The Babylonians were able to calculate the position of Jupiter, the planet that was associated with their god, with a complex calculation system using trapezoidal figures.
They did it 1,400 years in advance, compared with the computing capabilities that later came to Europe.
The discovery was made by Mathieu Ossendrijver, Professor of Ancient History of Science at Humboldt University in Berlin, who appeared on the Science journal. Ossendrijver reached this conclusion by interpreting four clay tablets dating from between 350 and 50 BC., preserved in the British Museum in London.
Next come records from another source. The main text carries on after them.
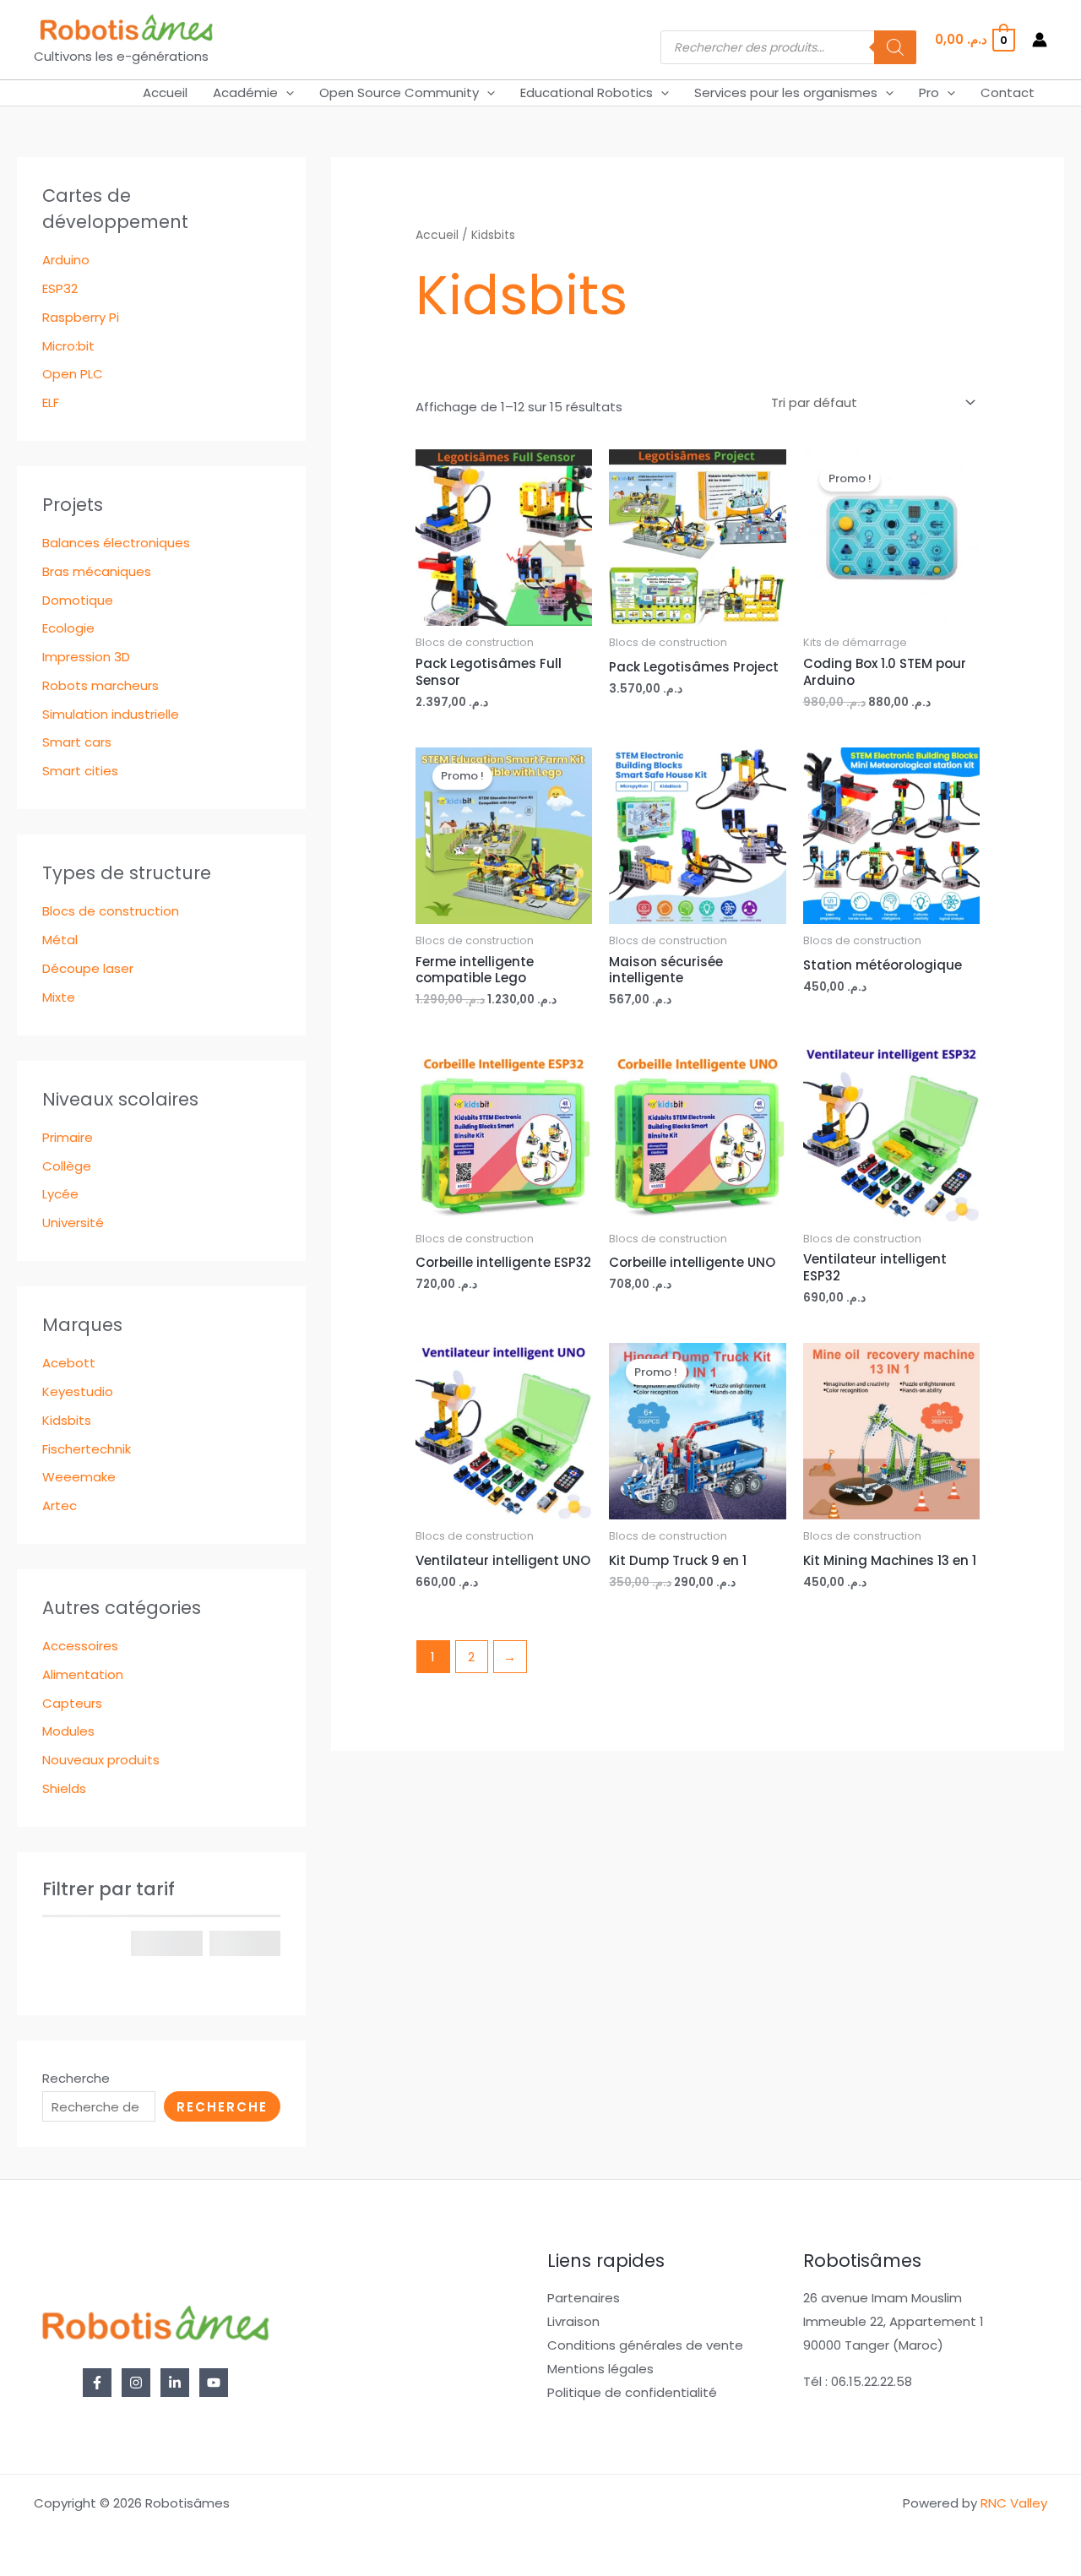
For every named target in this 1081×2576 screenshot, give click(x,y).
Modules (68, 1731)
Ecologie (68, 628)
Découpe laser (87, 968)
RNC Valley (1014, 2503)
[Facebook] (97, 2382)
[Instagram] (136, 2382)
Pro (929, 92)
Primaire (67, 1137)
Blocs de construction (110, 911)
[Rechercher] (895, 47)
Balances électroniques (116, 543)
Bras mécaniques (96, 571)
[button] (286, 93)
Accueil (165, 92)
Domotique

The position of the giant planet has been calculated in two time periods: 60 and 120 days from its appearance on the horizon.
Until now it was believed that the Babylonians were calculating the motion of the Sun, Moon and planets, using only arithmetic methods. But instead, notes Ossendrijver, the tablets demonstrate that “in an abstract sense, Babylonians used geometry to define time and speed, unlike the ancient Greeks who used geometric shapes to describe the position in physical space.”
The tablets, continues Ossendrijver, “rewrite the history books of astronomy and show that European scientists from Oxford and Paris were preceded by the Babylonians in using geometry to calculate planetary positions”.
Historians of science, Alexander Jones of the University of New York and John Steele at Brown University, reported in the same issue of the journal Science, that the discovery “demonstrates how intelligent the Mesopotamian scholars were” and that it’s “an extremely important contribution to the history of science “.